● ACTIVITY: Transcribe, word for word and without additions, each line below from the one containing "You are a GUI" through the one containing "Delete (48, 328)", both ends included.
[DATA FOR ANALYSIS Boundary: Start]
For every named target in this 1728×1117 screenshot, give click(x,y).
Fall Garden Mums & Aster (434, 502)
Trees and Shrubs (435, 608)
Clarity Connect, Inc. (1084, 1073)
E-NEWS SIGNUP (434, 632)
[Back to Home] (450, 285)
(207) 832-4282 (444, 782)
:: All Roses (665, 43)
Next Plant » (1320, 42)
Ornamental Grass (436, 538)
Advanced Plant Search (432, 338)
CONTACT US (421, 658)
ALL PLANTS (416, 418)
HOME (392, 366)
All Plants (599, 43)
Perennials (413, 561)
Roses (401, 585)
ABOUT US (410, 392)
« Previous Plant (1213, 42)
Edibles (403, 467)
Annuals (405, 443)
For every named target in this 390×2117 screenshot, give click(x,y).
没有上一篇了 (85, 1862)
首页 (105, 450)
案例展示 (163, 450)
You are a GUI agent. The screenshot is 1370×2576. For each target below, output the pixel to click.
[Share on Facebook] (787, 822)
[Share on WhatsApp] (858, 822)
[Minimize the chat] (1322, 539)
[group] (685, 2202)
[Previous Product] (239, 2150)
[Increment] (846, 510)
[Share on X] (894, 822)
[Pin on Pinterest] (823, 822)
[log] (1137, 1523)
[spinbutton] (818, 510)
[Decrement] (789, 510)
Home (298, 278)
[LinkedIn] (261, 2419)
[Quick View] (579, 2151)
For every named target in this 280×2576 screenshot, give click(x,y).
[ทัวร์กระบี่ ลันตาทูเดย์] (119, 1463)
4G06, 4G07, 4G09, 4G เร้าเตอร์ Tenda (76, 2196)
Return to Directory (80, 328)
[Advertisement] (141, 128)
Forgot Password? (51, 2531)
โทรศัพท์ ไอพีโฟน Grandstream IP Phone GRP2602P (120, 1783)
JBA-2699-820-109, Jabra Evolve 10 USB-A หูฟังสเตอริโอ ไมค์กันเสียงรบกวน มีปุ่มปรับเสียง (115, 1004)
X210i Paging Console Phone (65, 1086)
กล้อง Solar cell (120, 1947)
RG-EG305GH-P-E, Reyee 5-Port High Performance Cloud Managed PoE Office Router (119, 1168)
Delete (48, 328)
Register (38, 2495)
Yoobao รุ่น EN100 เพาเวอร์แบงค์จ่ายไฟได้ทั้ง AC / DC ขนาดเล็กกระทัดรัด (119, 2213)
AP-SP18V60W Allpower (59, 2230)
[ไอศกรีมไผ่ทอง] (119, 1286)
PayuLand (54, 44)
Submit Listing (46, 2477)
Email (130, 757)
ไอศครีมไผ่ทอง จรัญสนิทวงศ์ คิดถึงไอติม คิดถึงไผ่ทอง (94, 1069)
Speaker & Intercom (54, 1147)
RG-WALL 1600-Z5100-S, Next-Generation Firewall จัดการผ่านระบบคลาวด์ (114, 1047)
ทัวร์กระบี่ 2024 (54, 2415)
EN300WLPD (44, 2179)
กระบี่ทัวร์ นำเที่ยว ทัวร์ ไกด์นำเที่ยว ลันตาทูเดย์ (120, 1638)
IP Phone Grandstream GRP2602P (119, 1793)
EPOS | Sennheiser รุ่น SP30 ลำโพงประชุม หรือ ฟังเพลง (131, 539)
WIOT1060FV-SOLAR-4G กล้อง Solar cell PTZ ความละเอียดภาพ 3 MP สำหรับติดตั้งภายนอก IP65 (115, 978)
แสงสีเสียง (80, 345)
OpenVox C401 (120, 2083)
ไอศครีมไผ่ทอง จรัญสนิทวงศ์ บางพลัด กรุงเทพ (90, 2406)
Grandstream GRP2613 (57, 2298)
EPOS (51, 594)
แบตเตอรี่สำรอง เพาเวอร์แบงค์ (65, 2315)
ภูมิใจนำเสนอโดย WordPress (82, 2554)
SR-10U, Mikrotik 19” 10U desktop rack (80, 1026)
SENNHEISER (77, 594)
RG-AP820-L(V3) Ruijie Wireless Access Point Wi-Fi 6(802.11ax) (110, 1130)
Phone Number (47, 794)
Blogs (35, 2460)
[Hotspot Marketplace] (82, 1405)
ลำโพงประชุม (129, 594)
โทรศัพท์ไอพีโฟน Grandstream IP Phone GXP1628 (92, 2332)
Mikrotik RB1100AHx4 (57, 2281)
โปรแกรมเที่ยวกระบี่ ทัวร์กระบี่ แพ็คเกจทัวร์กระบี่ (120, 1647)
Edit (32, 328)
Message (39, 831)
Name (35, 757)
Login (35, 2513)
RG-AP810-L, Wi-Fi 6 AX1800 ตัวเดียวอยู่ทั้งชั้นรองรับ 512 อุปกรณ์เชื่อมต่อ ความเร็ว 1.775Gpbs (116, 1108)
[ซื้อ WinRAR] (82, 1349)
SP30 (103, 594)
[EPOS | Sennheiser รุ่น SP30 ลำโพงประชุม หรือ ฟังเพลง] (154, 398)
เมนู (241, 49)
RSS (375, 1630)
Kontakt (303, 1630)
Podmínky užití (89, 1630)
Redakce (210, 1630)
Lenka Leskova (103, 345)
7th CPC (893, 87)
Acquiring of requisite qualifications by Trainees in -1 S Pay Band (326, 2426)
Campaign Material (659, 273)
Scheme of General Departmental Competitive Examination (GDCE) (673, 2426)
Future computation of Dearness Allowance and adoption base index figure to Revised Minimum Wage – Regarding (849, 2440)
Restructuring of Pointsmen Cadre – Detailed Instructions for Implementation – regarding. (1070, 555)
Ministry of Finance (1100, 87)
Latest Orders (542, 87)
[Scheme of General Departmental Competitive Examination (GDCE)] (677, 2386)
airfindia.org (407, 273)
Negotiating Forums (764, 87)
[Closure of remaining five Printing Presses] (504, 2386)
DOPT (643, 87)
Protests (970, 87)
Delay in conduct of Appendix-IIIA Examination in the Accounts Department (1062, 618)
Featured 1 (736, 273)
[DATA FOR ANALYSIS Boundary: End]
● SOLVED EXERCISE:
You are a GUI agent. The screenshot is 1370×2576. For each target below, output the pixel to click.
[Share on Facebook] (787, 822)
[Share on WhatsApp] (858, 822)
[Minimize the chat] (1322, 539)
[group] (685, 2202)
[Previous Product] (239, 2150)
[Increment] (846, 510)
[Share on X] (894, 822)
[Pin on Pinterest] (823, 822)
[log] (1137, 1523)
[spinbutton] (818, 510)
[Decrement] (789, 510)
Home (298, 278)
[LinkedIn] (261, 2419)
[Quick View] (579, 2151)
For every named target in this 280×2576 screenshot, give click(x,y).
[ทัวร์กระบี่ ลันตาทูเดย์] (119, 1463)
4G06, 4G07, 4G09, 4G เร้าเตอร์ Tenda (76, 2196)
Return to Directory (80, 328)
[Advertisement] (141, 128)
Forgot Password? (51, 2531)
โทรศัพท์ ไอพีโฟน Grandstream IP Phone GRP2602P (120, 1783)
JBA-2699-820-109, Jabra Evolve 10 USB-A หูฟังสเตอริโอ ไมค์กันเสียงรบกวน มีปุ่มปรับเสียง (115, 1004)
X210i Paging Console Phone (65, 1086)
กล้อง Solar cell (120, 1947)
RG-EG305GH-P-E, Reyee 5-Port High Performance Cloud Managed PoE Office Router (119, 1168)
Delete (48, 328)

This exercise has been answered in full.